Students’ behavioral characteristics are found to be associated with their depressive symptoms (Kao 2004). Respondents’ GPA is calculated by averaging their grades in English, math, science, and social studies courses (McMillan 2019). Number of delinquent events indicates the total number of the following events that respondents had engaged in the past year: lied to their parents, skipped school without an excuse, and got into physical fights (Sweeten 2012). Depression at W1 measures respondents’ depressive symptoms in the baseline wave. Because Add Health employed different survey items to measure depressive symptoms in the first wave, only one item in the questionnaire was pertinent to Perreira et al.’s (2005) recommendations for measuring depressive symptoms across immigrant generations: “In the last month, how often did you feel depressed or blue?” The survey item employed a 5-point scale (values ranging from 0 to 4), with higher values indicating more depression.
We also control for other aspects of respondents’ friendship networks at W1 that could affect their levels of depression. First, respondent’s frequency of social interactions with their baseline best friend could be an important determinant of their friendship loss (Chan and Poulin 2009). Frequency of interactions with best friend at W1 measures how often respondents interacted with their original best friend, which is a 5-point scale summing binary items indicating whether respondents went to the friend’s house, hung out with them, spent time with the friend, talked about a problem together, and talked on the telephone during the past seven days, with higher values indicating more frequent social interactions.
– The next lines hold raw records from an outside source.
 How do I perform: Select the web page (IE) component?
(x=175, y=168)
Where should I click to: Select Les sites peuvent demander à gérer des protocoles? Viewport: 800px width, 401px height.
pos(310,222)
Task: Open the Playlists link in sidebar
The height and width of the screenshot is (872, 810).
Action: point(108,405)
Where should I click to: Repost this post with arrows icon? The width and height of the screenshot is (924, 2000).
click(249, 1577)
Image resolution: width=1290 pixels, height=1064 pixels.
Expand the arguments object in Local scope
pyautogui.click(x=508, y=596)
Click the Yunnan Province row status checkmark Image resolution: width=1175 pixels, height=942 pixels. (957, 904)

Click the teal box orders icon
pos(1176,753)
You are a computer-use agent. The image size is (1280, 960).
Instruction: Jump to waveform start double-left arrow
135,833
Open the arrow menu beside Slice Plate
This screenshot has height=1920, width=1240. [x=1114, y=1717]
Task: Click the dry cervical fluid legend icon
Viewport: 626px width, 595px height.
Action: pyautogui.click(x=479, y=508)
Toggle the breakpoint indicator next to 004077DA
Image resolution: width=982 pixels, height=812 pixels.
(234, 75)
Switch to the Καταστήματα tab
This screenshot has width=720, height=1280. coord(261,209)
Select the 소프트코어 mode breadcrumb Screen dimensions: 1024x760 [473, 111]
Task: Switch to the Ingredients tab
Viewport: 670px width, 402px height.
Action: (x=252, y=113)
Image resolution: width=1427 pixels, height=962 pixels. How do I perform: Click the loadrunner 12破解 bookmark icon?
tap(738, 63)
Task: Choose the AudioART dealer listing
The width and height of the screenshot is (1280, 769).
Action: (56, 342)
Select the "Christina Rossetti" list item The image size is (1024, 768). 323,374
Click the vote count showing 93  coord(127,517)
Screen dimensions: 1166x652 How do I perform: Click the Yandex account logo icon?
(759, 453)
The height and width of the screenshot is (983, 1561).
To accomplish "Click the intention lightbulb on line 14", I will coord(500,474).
Number of in-school friends measures the number of respondent’s total in-school friendship nominations (with a maximum of 10), accounting for the confounding effect of network size (Falci and McNeely 2009). Moreover, personal networks could affect an individual’s mental health through the social contagion effect. Namely, an individual’s mental health status may significantly predict the mental health of their friends over time (Bearman and Moody 2004; Eisenberg et al. 2013). We thus control for respondent’s network average depression, a continuous variable measuring the levels of depressive symptoms among respondents’ in-school friends at W1. It is calculated by averaging the depression scores of respondents’ W1 in-school friends.
School-level control variables include schools’ urbanicity (1 = school was located in an urban area; 0 = rural area), school type (public vs. private), and school size (logged number of students). Moreover, opportunities for intragroup contacts may be constrained by the availability of in-group peers (Rude and Herda 2010). Thus, we control for the proportion of same-immigrant-generation students and proportion of same-race students in school.
Methods
The analyses employed multilevel ordinary least squares (OLS) models to predict respondents’ depressive symptoms. All models are mixed-effect regressions with a random intercept, where individuals are nested within schools. Regression models also account for survey design factors including survey cluster, strata, and weights (Chen and Harris 2020). All analyses were conducted in Stata 16.1.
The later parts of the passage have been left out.